Сколько лет было Эдвину, когда в июне 1964 года его обследовал голландский педиатр, согласно фрагменту текста ниже?
------ ФРАГМЕНТ ТЕКСТА ------
Предположительно потому, что мой муж был ядерным физиком, я заинтересовалась книгами Эйнштейна и сочинениями о нём самом (Моё мировоззрение), астрономией и философией, и, среди прочего, Тейяром де Шарденом. Также целыми днями я слушала пластинки, особенно часто «Мессу» Шуберта и концерт для фортепьяно в С-мажор Моцарта. Эта музыка трогала меня очень глубоко и как будто уносила в небесные сферы. Я с удовольствием заботилась о сыне, но, несмотря на следование всем указаниям нашего итальянского домашнего врача, голландский педиатр, обследуя Эдвина в июне 1964 года, определил его как болезненного ребёнка, нуждающегося в основательном голландском питании! Эдвину было тогда три года, и он только начал выздоравливать после перелома ноги. Ногу он сломал в яслях Евроатома, куда я вынуждена была его отдать, поскольку Андрис потребовал, чтобы я тоже устроилась на работу в Евроатом. Я протестовала, говоря, что Эдвин ещё мал, и нуждается в моём присмотре, но Андрис и слушать не хотел, и мне пришлось работать, с известными последствиями; так что замечание голландского педиатра меня не удивило. Это были неприятные времена.


Тогда, в 60е годы, мои отношения с Андрисом в очередной раз ухудшились, отчуждение между нами росло все больше, хотя он, по-своему, обожал Эдвина. Вначале я ещё могла справляться с ситуацией, но я была слишком пассивна в смысле решения проблем. Зимой, например, температура в доме была не выше 15 градусов, по требованию Андриса, который называл это «бережливостью». Я надевала на Эдвина и на себя по три свитера и по две пары брюк, чтобы согреться, но Андрис считал, что это в порядке вещей. Я была слишком молода, слишком наивна, слишком простодушна, слишком эмоциональна; я совершала глупые и опрометчивые поступки, я не могла ужиться с Андрисом и была полна жалости к себе в связи с ним. Он, может быть, больше нуждался в матери, чем в жене, и я, собственно, тоже, больше нуждалась в отце, чем в муже.
------ ИМЕЮЩИЕСЯ ДАННЫЕ ------
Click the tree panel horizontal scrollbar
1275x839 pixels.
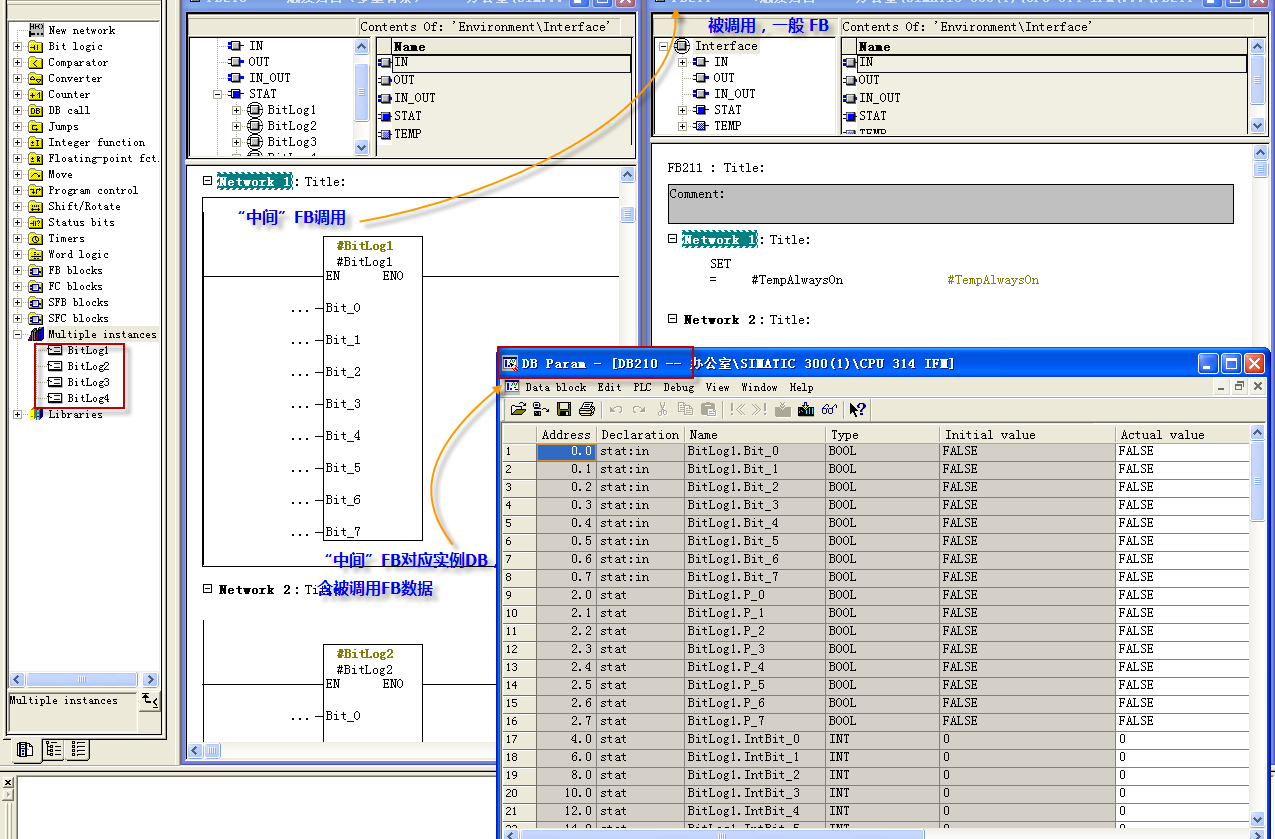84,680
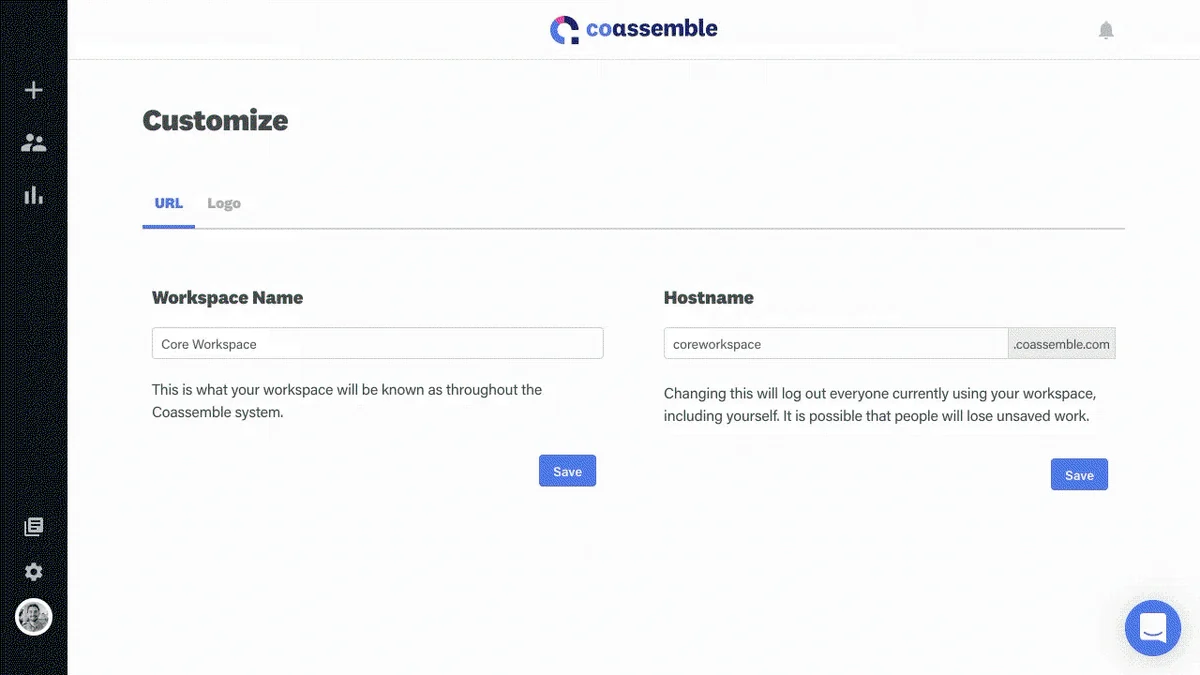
------
• _ВАШ ОТВЕТ_
Эдвину было три года.